Secondo Ulivieri, non serve una rivoluzione strutturale, ma è indispensabile intervenire sui nodi più evidenti. Tra questi, il tema della crescita dei giovani resta prioritario.
Il percorso verso l’elezione del nuovo presidente della Federazione Italiana Giuoco Calcio entra nel vivo, ma il dibattito resta ancora aperto. A delineare il clima è stato Renzo Ulivieri, presidente dell’Associazione Italiana Allenatori Calcio, che ha invitato a concentrarsi sui contenuti più che sui nomi, in vista dell’appuntamento elettorale fissato per il 22 giugno.
Figc, Ulivieri apre al confronto: "Malagò? Prima il programma, poi i nomi"

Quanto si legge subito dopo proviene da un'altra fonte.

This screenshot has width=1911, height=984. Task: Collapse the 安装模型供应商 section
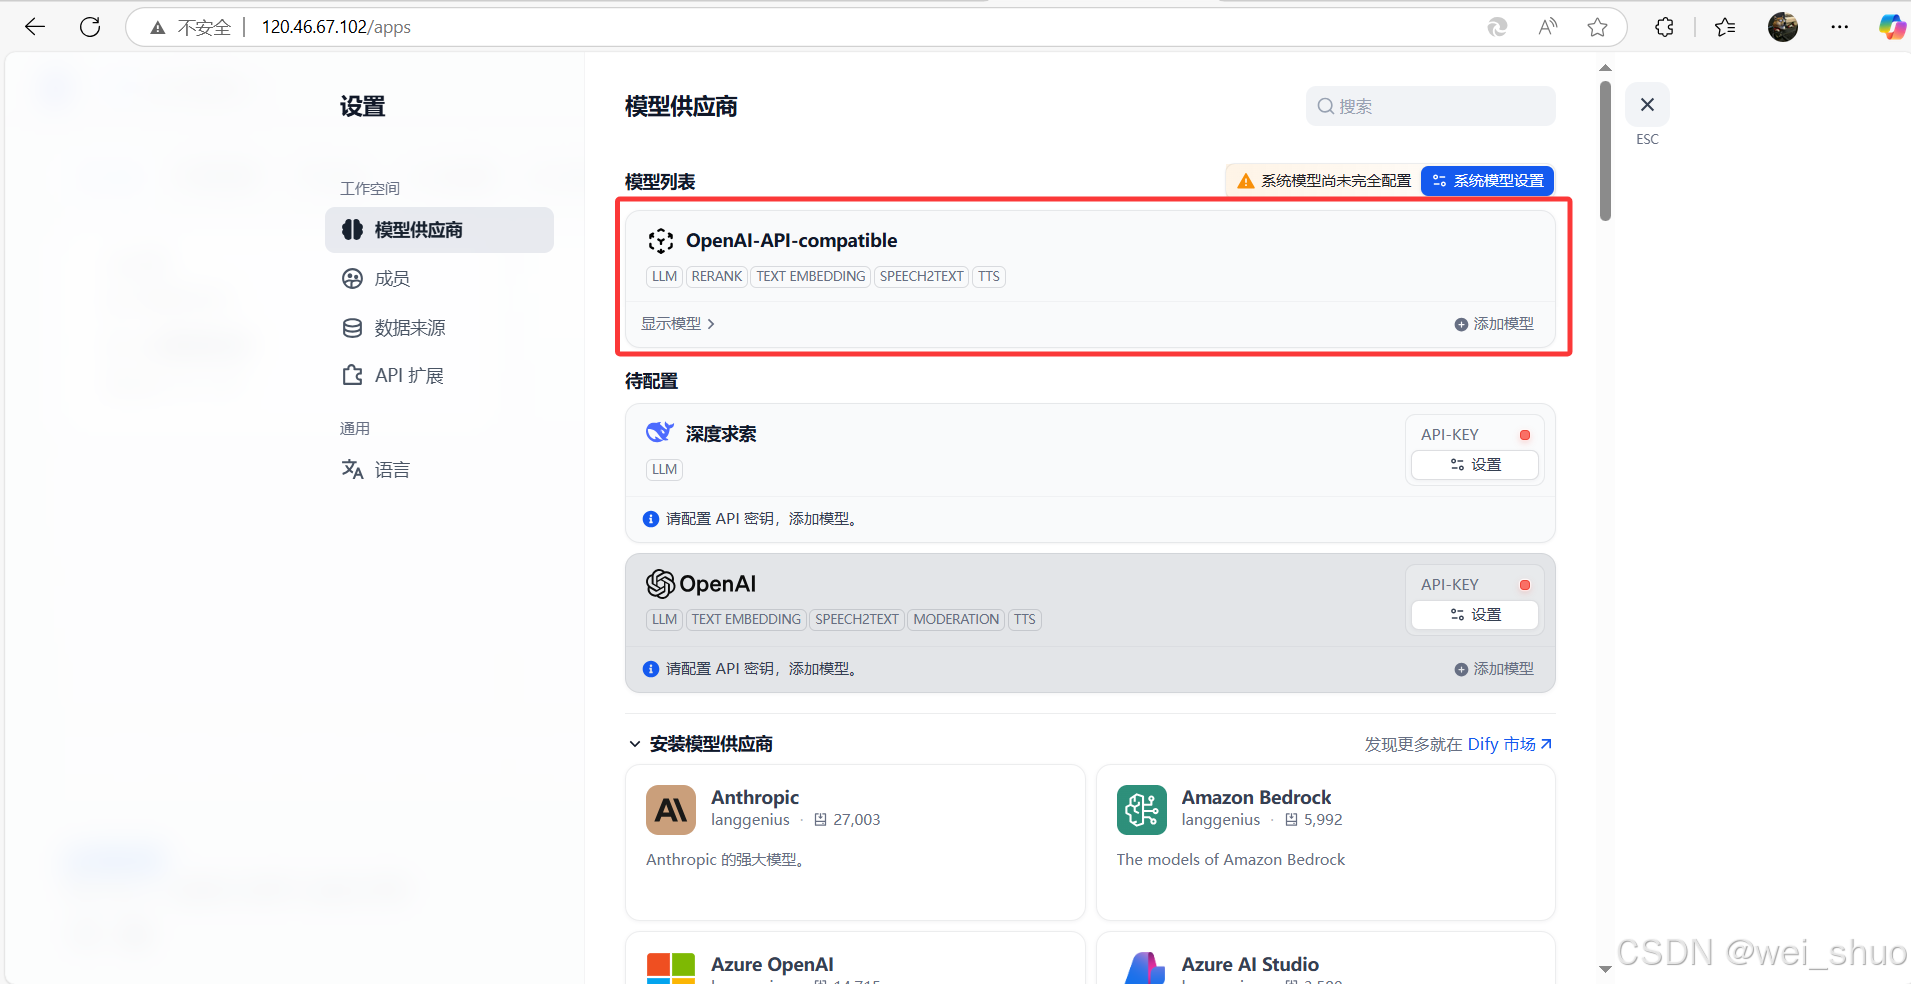pos(636,744)

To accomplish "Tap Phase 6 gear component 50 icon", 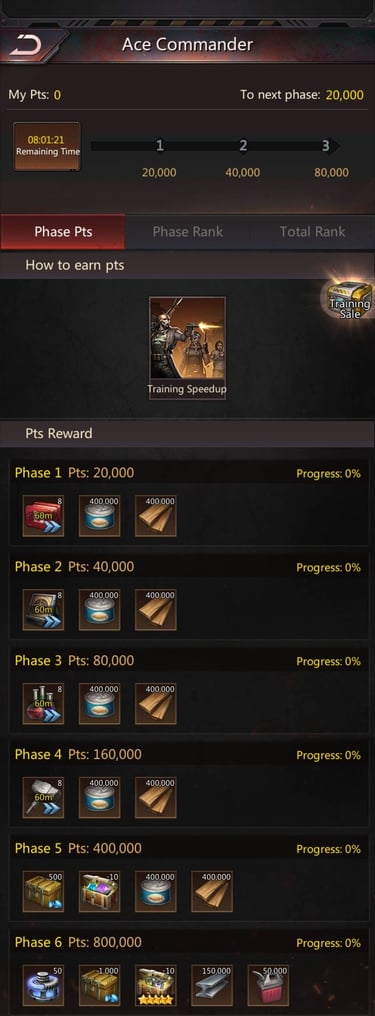I will pyautogui.click(x=43, y=986).
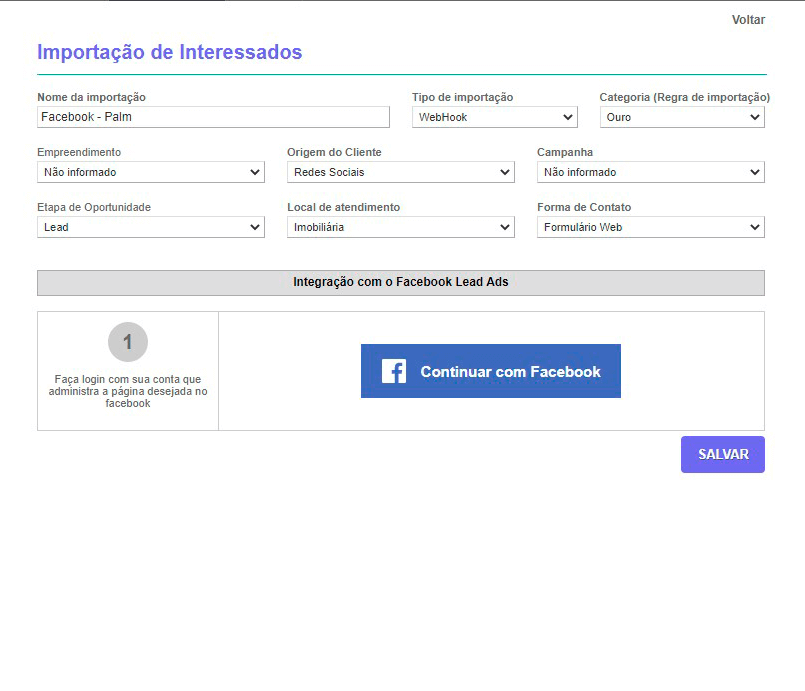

Intervenuto durante una trasmissione radiofonica, Ulivieri ha chiarito la posizione dell’associazione: "Non ci sono candidati ufficiali, deve partire la campagna elettorale di chi vuole proporsi. Noi e l’Assocalciatori siamo in attesa". Una linea improntata alla prudenza, che apre alla valutazione di qualsiasi profilo, compreso quello di Giovanni Malagò. "Può andare bene chiunque, ma vogliamo vedere il programma", ha sottolineato, rimarcando la necessità di proposte concrete per il futuro del calcio italiano.
Talento e formazione al centro del dibattito
Secondo Ulivieri, non serve una rivoluzione strutturale, ma è indispensabile intervenire sui nodi più evidenti. Tra questi, il tema della crescita dei giovani resta prioritario. "Le nostre nazionali giovanili fanno bene e ottengono risultati, ma il passaggio verso la Serie A resta il momento critico", ha spiegato, indicando una difficoltà strutturale nell’inserimento dei talenti nelle prime squadre.
Un problema che, a suo avviso, non può essere risolto con obblighi regolamentari. L’idea di imporre un numero minimo di calciatori italiani in campo non viene considerata la soluzione, mentre serve un lavoro condiviso tra club e tecnici per favorire la maturazione dei giovani.
Nazionale e identità tecnica
Nel corso dell’intervento, Ulivieri ha affrontato anche il tema della guida della Nazionale, ribadendo la preferenza per un commissario tecnico italiano. Il riferimento è alla tradizione storica, con nomi come Enzo Bearzot e Marcello Lippi, protagonisti dei successi mondiali del 1982 e del 2006.
Il presidente dell’Aiac ha inoltre sottolineato la presenza di allenatori italiani di alto profilo anche nel panorama internazionale, citando Carlo Ancelotti, Vincenzo Montella e Fabio Cannavaro, esprimendo al contempo rammarico per l’assenza di Gennaro Gattuso tra i protagonisti dell’attuale contesto.
Verso le elezioni: priorità e attese
Il messaggio che arriva dal mondo degli allenatori è chiaro: prima dei nomi servono progetti. La scelta del prossimo presidente della Figc dovrà passare da un confronto sui programmi, con particolare attenzione allo sviluppo del talento e alla competitività del sistema calcistico nazionale.